> _Tasks to complete_:
[A] Update the XenServer pool post from "To organize my" to "too much money.", replacing "virtual machines" with "VMs".
[B] List every software product or protocol that the XenServer pool post names.

Passage shown Start Marker

Tuesday, November 27, 2012

Citrix Xenserver 6.1 + glusterfs test on vmare workstation 9

To organize my servers online and to seperate my different services I need several virtual machines. As a system admin I also like as much as possible control over my systems. So I want a redundant pool setup without spending too much money.
The idea is to rent 2 hardware servers for this and create a 2 node XenServer pool with glusterfs to replicate the storage to the 2 nodes and have it available via NFS. That way I can have live migration and also quickly start the virtual machines on the other node if one of the nodes goes down.

Passage shown End Marker
Supplied information Start Marker

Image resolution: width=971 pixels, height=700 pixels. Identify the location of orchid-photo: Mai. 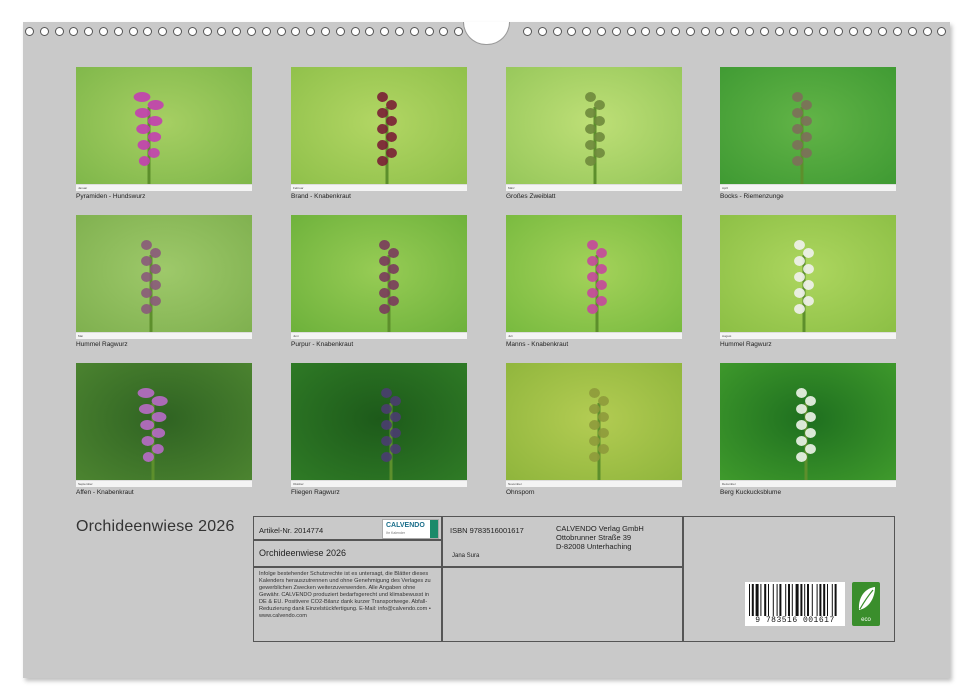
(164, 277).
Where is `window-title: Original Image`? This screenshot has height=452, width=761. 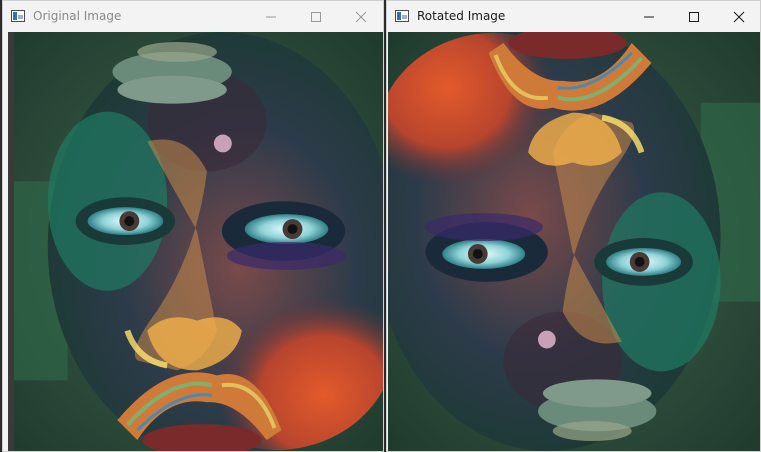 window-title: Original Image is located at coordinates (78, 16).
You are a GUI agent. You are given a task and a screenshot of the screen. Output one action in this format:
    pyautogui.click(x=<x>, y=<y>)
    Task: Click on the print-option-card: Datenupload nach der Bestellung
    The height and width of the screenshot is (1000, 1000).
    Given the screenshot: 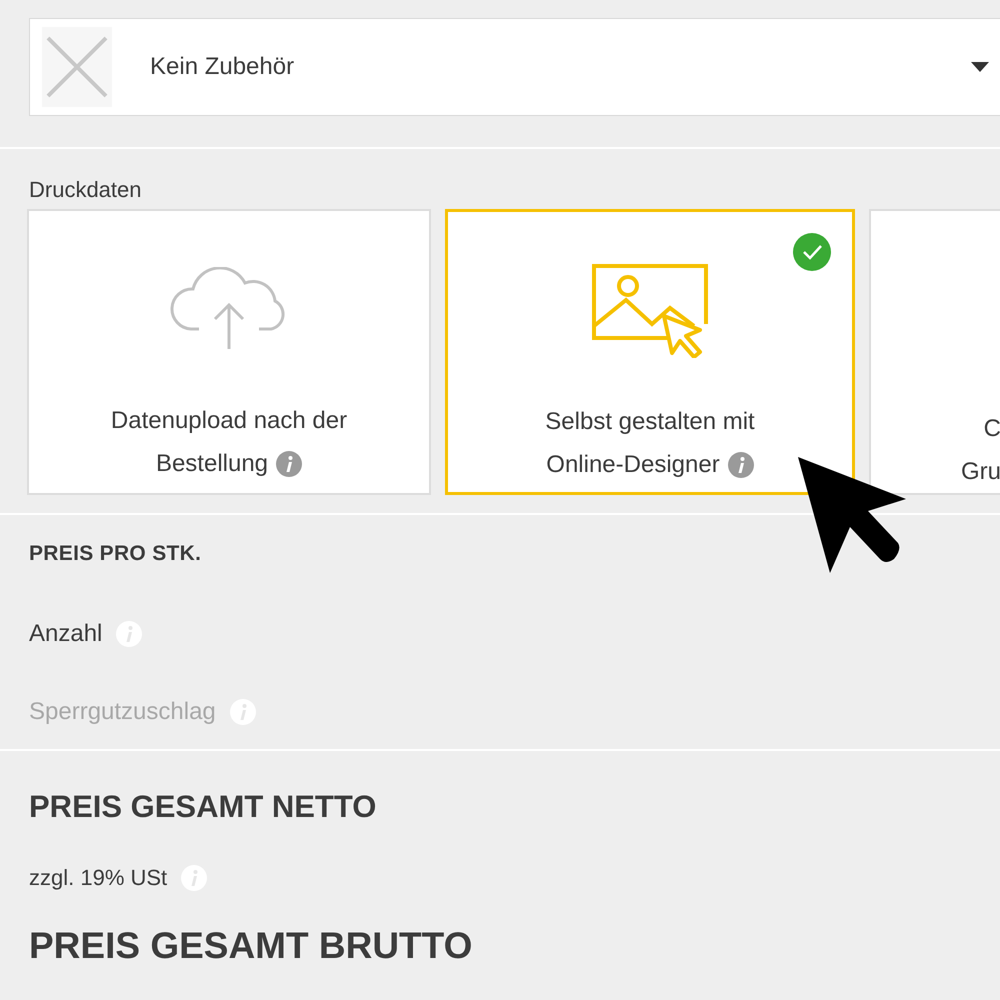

Supplied information End Marker

> _Results for the exercise_:
[A]
To organize my servers online and to seperate my different services I need several VMs. As a system admin I also like as much as possible control over my systems. So I want a redundant pool setup without spending too much money.

[B]
- Citrix Xenserver 6.1
- glusterfs
- vmare workstation 9
- NFS